• [Your goal]:
Each entry below has to be written out again exactly.

************

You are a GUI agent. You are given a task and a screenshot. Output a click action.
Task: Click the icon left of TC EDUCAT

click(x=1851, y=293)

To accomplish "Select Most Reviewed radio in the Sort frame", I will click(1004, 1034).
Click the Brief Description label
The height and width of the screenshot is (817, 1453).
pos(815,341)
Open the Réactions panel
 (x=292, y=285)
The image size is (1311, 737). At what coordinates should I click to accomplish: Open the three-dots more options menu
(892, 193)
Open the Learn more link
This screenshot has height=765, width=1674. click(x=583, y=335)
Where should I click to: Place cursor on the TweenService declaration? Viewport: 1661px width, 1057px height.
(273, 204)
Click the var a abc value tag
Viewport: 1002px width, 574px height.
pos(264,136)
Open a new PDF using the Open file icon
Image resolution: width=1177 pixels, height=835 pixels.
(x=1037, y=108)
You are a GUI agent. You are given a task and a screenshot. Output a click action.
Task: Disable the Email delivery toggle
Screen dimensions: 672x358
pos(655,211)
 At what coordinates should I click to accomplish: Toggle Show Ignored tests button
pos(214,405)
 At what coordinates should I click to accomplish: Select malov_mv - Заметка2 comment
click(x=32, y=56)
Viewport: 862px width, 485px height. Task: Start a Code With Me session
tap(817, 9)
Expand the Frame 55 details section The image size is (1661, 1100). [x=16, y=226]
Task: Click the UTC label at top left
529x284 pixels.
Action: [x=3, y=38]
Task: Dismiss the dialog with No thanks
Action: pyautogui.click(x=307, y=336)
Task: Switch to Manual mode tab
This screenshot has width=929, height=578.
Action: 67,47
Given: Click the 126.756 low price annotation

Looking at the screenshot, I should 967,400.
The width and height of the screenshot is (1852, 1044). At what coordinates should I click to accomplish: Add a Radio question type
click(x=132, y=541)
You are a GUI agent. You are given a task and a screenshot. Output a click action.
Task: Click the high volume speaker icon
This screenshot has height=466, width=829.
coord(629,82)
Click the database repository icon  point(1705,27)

************

• [Answer space]:
You are a GUI agent. You are given a task and a screenshot. Output a click action.
Task: Click the icon left of TC EDUCAT

click(x=1851, y=293)

To accomplish "Select Most Reviewed radio in the Sort frame", I will click(1004, 1034).
Click the Brief Description label
The height and width of the screenshot is (817, 1453).
pos(815,341)
Open the Réactions panel
 (x=292, y=285)
The image size is (1311, 737). At what coordinates should I click to accomplish: Open the three-dots more options menu
(892, 193)
Open the Learn more link
This screenshot has height=765, width=1674. click(x=583, y=335)
Where should I click to: Place cursor on the TweenService declaration? Viewport: 1661px width, 1057px height.
(273, 204)
Click the var a abc value tag
Viewport: 1002px width, 574px height.
pos(264,136)
Open a new PDF using the Open file icon
Image resolution: width=1177 pixels, height=835 pixels.
(x=1037, y=108)
You are a GUI agent. You are given a task and a screenshot. Output a click action.
Task: Disable the Email delivery toggle
Screen dimensions: 672x358
pos(655,211)
 At what coordinates should I click to accomplish: Toggle Show Ignored tests button
pos(214,405)
 At what coordinates should I click to accomplish: Select malov_mv - Заметка2 comment
click(x=32, y=56)
Viewport: 862px width, 485px height. Task: Start a Code With Me session
tap(817, 9)
Expand the Frame 55 details section The image size is (1661, 1100). [x=16, y=226]
Task: Click the UTC label at top left
529x284 pixels.
Action: [x=3, y=38]
Task: Dismiss the dialog with No thanks
Action: pyautogui.click(x=307, y=336)
Task: Switch to Manual mode tab
This screenshot has width=929, height=578.
Action: 67,47
Given: Click the 126.756 low price annotation

Looking at the screenshot, I should 967,400.
The width and height of the screenshot is (1852, 1044). At what coordinates should I click to accomplish: Add a Radio question type
click(x=132, y=541)
You are a GUI agent. You are given a task and a screenshot. Output a click action.
Task: Click the high volume speaker icon
This screenshot has height=466, width=829.
coord(629,82)
Click the database repository icon  point(1705,27)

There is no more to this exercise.